The Commerce Department's National Marine Fisheries Service today agreed with recommendations by the National Academy of Sciences for the long-term protection of Pacific Northwest salmon, saying the NAS proposals confirm the scientific soundness of the service's own conservation program.

"The recommendations of the Academy reflect the basic elements of our program for recovering salmon and steelhead, and confirm that it rests on a solid scientific foundation," said William Stelle, the regional director for the National Marine Fisheries Service in Seattle.

"We have said all along that we are committed to decision making based on good science, and this report confirms that commitment."

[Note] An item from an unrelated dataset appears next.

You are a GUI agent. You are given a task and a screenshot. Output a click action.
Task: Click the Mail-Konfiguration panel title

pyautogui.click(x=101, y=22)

The 388-page NAS report, the result of a Congressional request in 1992, focuses on the population status, habitat and environmental requirements of all seven salmon or salmon-related species in Washington, Oregon, Idaho and California. The species are chinook, chum, coho, pink and sockeye salmon, and steelhead and sea run cutthroat trout.

The report says Pacific salmon have disappeared from about 40 percent of their historical breeding ranges over the past 100 years and many of their remaining populations are severely reduced.

The recommendations of the Academy mirror the fisheries service's approach in a number of important respects, including:


     o    Establishing an independent scientific board to advise the
region.  Both the fisheries service and the Northwest Power Planning
Council are in the process of establishing an independent board that
will advise them and the region on recovery-related efforts.  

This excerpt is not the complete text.